* _PASSAGE SHOWN_:
Given the gravity of the situation, it would be in everyone’s interest to engage in the rescue and relief operation and not bring politics in it

Nepal is no stranger to natural disasters, but the storm that whipped the villages of Bara and Parsa districts in central Nepal late Sunday evening was unprecedented, killing at least 29 people and injuring more than 600. Among the dead are men, women and children, who happened to be sleeping at the time. The death toll is likely to rise with many of the injured in critical condition. The extent of the damage caused by the storm is yet to be assessed, but the destruction has been massive, especially in Pheta and Bhulahi Bharwaliya areas of Bara district. The hailstorm that lashed the area was so strong that it even overturned a passenger bus, toppled electricity poles and uprooted trees. Tall standing crops were destroyed, and hundreds of homes on the farms have been reduced to rubble after the roofs got blown away and the walls collapsed. Many people could still be trapped inside the rubble of their homes. The Department of Hydrology and Meteorology had forecast heavy rains for Sunday for the region, but it could not predict the intensity of the storm at this particular place. But even if the people had been cautioned, where could they possibly head for if not their homes?

The injured are undergoing treatment in hospitals and in temporary health camps. The government has been quick to respond to the natural disaster, with the Prime Minister himself flying to the affected region to take stock of the situation after cancelling the scheduled programmes in his hometown, Jhapa. He has said that the government would leave no stone unturned to carry out rescue and relief efforts. The security agencies – Nepal Army, Armed Police Force and the Nepal Police – have been deployed in the areas and are helping to bring life back to normalcy. Since there is a big rush of the injured to the hospitals, there are reports that they face a shortage of medicines, equipment, beds and doctors to handle them. So the government must see to it that there is no shortage of anything at this time of calamity.

Sunday’s natural disaster is a national crisis, and both the centre and the provincial government must coordinate their activities to provide succor to the people devastated by the storm. The Province 2 government has taken a decision to provide Rs 300,000 in assistance to each of the families that have lost a member and bear the treatment cost of those who were injured in the storm. For sure, the federal government’s assistance will be even bigger. Given the gravity of the situation, it would be in everyone’s interest to engage in the rescue and relief operation on a war footing and not politicise the issue. Nepalis and Nepali organisations abroad have already started a campaign to raise funds for the victims of the Sunday storm. At times of crisis, the common people have been more than willing to help with cash and kind, so any assistance for their fellow countrymen at this hour would be more than welcome. Since the destruction is akin to one caused by an earthquake, the government must sooner than later initiate a reconstruction and rehabilitation programme so that the poor can have a roof over their head and something to get along with their life.

Work permit resumes

After a hiatus of ten months, the government has decided to issue work permits from Monday to Malaysia-bound Nepali workers, who have already received their calling visas. The work permits will be issued from all the labour offices. There are around 7,000 Malaysia-bound workers, who have received the calling visas, which means they have received confirmation from their employers. The government had stopped issuing work permits to the Nepali workers after they were charged hefty fees by agents.

As per the labour pact reached between Malaysia and Nepal in October last year, the concerned employer will bear all the expenses, including round air ticket and health insurance, of the Malaysia-bound workers. However, a Nepal migrant worker needs to meet the health requirements set by Malaysia’s health standard guideline. The new pact will save a lot of money of the migrant workers. Malaysia is one of the attractive labour destinations for the Nepali workers. The Malaysia government’s effort to protect the rights of the migrant workers is laudable. The new provision will prevent the local agents from fleecing additional money from the aspirant workers, who have helped keep the national economy afloat.

* _EXCERPTED DATA_:
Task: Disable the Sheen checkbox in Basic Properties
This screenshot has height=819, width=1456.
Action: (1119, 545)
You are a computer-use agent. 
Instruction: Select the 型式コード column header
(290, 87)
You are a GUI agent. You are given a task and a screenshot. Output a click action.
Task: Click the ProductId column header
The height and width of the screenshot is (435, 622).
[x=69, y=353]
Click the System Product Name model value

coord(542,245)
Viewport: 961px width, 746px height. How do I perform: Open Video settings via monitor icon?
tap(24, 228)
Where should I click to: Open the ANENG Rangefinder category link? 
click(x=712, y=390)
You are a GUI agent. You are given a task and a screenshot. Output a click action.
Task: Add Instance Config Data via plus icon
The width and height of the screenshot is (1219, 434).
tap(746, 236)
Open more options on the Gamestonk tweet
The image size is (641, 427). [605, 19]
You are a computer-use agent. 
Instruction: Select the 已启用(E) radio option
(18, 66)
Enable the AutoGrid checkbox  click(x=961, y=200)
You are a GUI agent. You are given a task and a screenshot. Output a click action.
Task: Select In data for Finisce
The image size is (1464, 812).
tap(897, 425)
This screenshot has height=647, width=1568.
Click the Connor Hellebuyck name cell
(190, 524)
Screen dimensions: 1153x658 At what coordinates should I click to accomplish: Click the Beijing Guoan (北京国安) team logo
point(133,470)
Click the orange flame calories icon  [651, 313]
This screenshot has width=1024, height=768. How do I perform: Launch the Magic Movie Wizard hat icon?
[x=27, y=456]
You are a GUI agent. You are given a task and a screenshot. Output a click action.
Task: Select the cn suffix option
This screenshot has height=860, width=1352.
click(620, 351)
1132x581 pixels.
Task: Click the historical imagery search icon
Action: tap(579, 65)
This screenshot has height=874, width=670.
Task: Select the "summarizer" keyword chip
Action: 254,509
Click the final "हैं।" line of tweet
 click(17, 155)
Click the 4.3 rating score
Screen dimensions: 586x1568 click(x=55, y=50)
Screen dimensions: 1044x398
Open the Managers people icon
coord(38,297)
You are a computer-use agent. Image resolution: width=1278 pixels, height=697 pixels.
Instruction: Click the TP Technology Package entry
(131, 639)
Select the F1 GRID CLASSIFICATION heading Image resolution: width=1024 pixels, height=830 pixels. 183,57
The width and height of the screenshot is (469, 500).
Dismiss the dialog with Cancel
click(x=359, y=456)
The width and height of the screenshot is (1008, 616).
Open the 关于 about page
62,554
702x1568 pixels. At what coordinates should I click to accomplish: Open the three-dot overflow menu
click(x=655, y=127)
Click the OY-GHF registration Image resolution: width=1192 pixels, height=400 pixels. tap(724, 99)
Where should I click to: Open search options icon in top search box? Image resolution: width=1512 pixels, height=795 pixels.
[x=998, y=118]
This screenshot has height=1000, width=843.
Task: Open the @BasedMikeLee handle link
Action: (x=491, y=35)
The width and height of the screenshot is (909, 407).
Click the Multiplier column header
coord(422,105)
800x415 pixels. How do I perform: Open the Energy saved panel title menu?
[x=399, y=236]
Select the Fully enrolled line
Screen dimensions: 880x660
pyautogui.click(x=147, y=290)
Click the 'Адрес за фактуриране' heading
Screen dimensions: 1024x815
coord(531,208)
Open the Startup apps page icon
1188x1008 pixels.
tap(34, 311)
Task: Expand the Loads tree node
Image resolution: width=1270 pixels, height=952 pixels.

* _QUESTIONS_:
1. Answer these questions from the editorial, one line each:
(a) At least how many people did the storm kill?
(b) How much assistance per bereaved family did the Province 2 government decide to provide?
(c) Around how many Malaysia-bound workers have received calling visas?
2. Copy the editorial starting with "After a hiatus" and going on through "fees by agents.", substituting "twelve months" for "ten months".

* _WRITTEN ANSWERS_:
1.
(a) 29
(b) Rs 300,000
(c) Around 7,000

2.
After a hiatus of twelve months, the government has decided to issue work permits from Monday to Malaysia-bound Nepali workers, who have already received their calling visas. The work permits will be issued from all the labour offices. There are around 7,000 Malaysia-bound workers, who have received the calling visas, which means they have received confirmation from their employers. The government had stopped issuing work permits to the Nepali workers after they were charged hefty fees by agents.